- AUSGEWÄHLTER AUSZUG:
* * * *
Hat Schot Ingolstadt und Neckarsulm dauerhaft geschrumpft?
Mosch: Nein, Herr Schot hat Ingolstadt und Neckarsulm nicht geschrumpft. Es kommt darauf an, mit einem Mix aus Modellen mit schadstoffarmen Verbrennungsmotoren und einem Neuaufbau mit Elektromotoren den Wandel zu gestalten und die Zukunft der Werke neu zu justieren. Wenn unsere Zukunftsmodelle erfolgreich sind, können wir die Kapazitäten auch jederzeit wieder erhöhen.
Ist der neue Chef Markus Duesmann der richtige Mann zur richtigen Zeit? Mosch: Bram Schot hat die richtigen Impulse für einen kulturellen und strategischen Neuanfang bei Audi gesetzt. Markus Duesmann hat nun die Aufgabe, mit seinem Vorstandsteam diesen Neuanfang bei Audi technologisch in der Entwicklung und strukturell in der Produktion zu untermauern. Eine gelungene Staffelübergabe zur richtigen Zeit.
Was muss Duesmann jetzt anpacken? Mosch: Herr Duesmann muss meines Erachtens vor allem neue technologische Impulse aus der Software und aus alternativen Antriebstechnologien in neue Fahrzeuge und neue Geschäftsfelder umsetzen. Dieses Vertrauen hat Markus Duesmann auch seitens des VW-Konzerns. Nicht ohne Grund wurde die Verantwortung für die Führung der technischen Entwicklung im Gesamtkonzern auf ihn und Audi übertragen.
Wie wirkt sich die Elektro-Strategie auf den Standort Ingolstadt aus? Mosch: Die Vorbereitungen laufen schon seit einiger Zeit auf Hochtouren. Produktionsstraßen müssen verändert werden, Prozesse überdacht und neu organisiert werden. Da ist jetzt schon viel Arbeit zu leisten. Dann erfolgt die erste Stufe der Umsetzung und wir werden wohl ab 2022 in Ingolstadt in die Großserie mit zwei Elektrofahrzeugen einsteigen.
Werden die Beschäftigten in Sachen „E-Mobilität“mitgenommen und umgeschult? Wie viel Geld steht hier zur Verfügung?
* * * *
- GEGEBENE DATEN:

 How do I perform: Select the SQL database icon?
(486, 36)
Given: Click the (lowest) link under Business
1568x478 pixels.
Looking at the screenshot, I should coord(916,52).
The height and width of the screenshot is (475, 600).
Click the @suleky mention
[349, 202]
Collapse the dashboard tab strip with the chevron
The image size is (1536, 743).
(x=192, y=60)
* * * *
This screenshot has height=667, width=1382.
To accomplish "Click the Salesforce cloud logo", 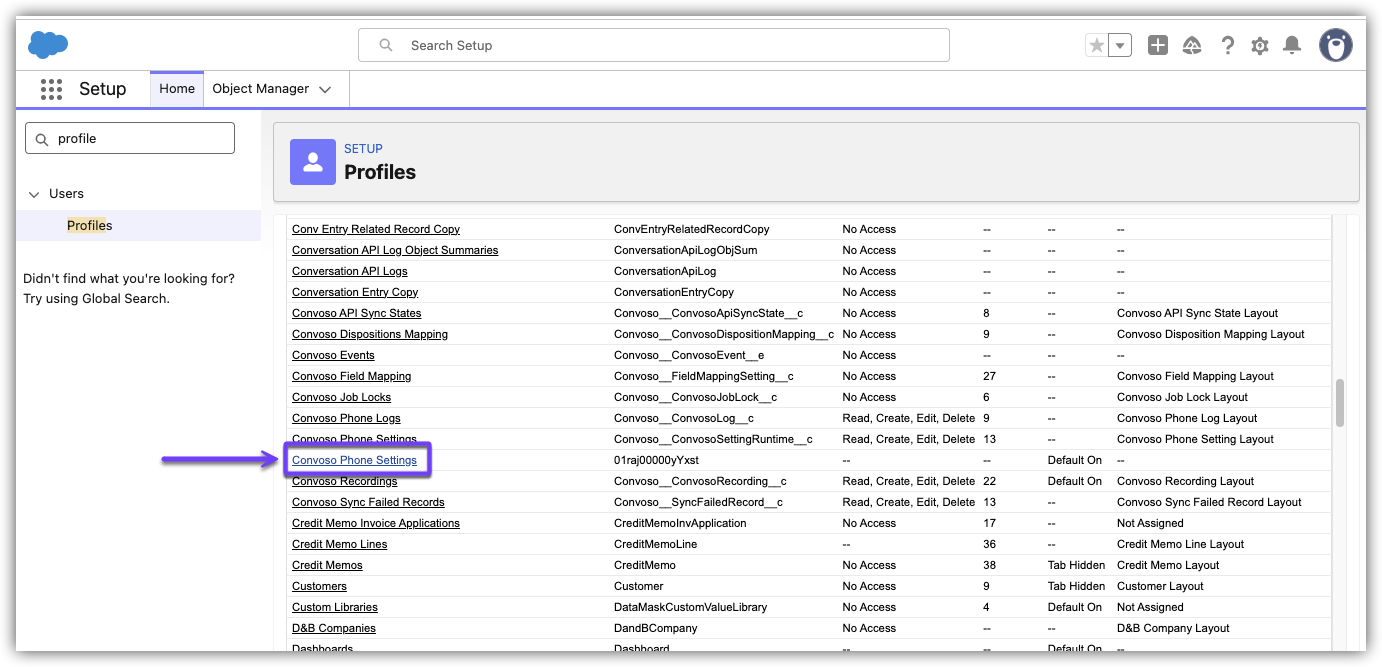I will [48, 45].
* * * *
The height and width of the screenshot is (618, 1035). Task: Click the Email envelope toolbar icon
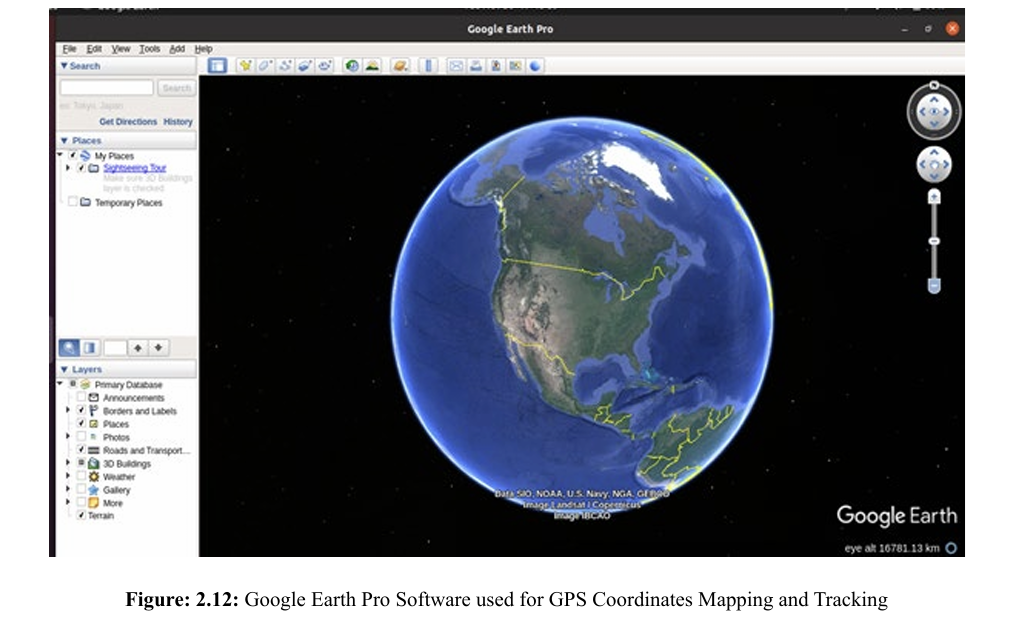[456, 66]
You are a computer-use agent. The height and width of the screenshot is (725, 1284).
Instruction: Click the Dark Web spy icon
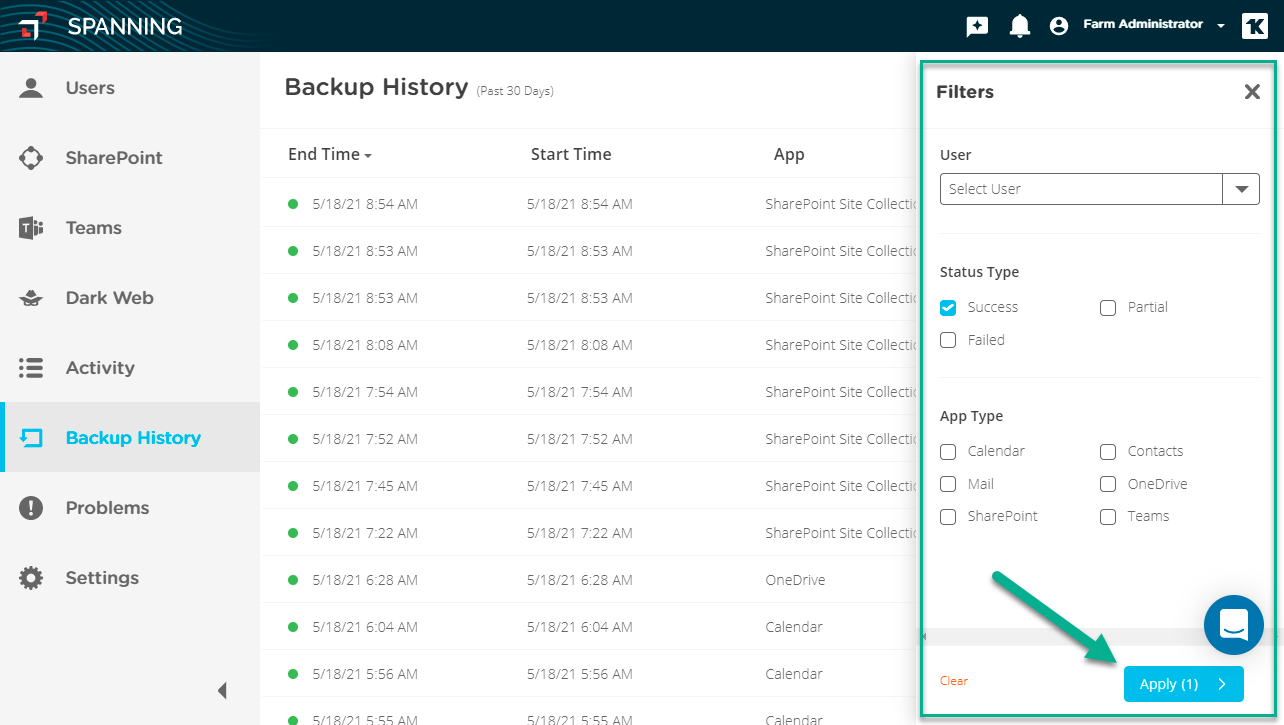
* * * *
- DEINE AUFGABE: Führe das Interview über Audi nach seinem letzten Satz weiter. Die Daten kommen aus einer anderen Quelle als das Interview über Audi.

- LÖSUNG:
Mosch: Da sind wir schon seit längerem dabei. Da haben wir als Betriebsrat immer schon sehr großen Wert darauf gelegt. Das Weiterbildungsund Qualifizierungsbudget hat für die Jahre 2019 bis 2025 ein Basisvolumen von rund 500 Millionen Euro bei Audi – inklusive rund 100 Millionen Euro für spezielle Themen rund um die Transformation. In der Montage wurden die Kolleginnen und Kollegen beispielsweise im Umgang mit Starkstrom geschult oder Ingenieure, die bislang am Verbrennungsmotor entwickelten, wurden in Kooperation mit der Technischen Hochschule Ingolstadt zum Thema Elektromotor weiterqualifiziert. Wir werden sehen, ob das ausreicht oder wir als Arbeitnehmervertretung mehr fordern müssen.
Schafft es Audi gegenüber Tesla, was Elektroautos betrifft, aufzuholen? Mosch: Nun, was die Qualität und Präzision des Fahrzeugbaus anbelangt, müssen viele Hersteller erst mal gegenüber Audi aufholen. Tesla-Chef Elon Musk hat das erkannt und wirbt vermutlich deswegen auch gerne um Audi-Fachleute aus Planung und Produktion.
Wo soll Audi in zehn Jahren stehen? Ist Audi dann wieder die Nummer zwei unter den Premium-Herstellern? Mosch: In zehn Jahren soll Audi die Nummer eins unter den PremiumHerstellern hinsichtlich ökologischer Nachhaltigkeit in der Produktion und der Mobilität seiner Fahrzeuge sein. Wirtschaftlich stark und seiner sozialen Verantwortung gegenüber den Belegschaftsmitgliedern und der Gesellschaft bewusst und engagiert.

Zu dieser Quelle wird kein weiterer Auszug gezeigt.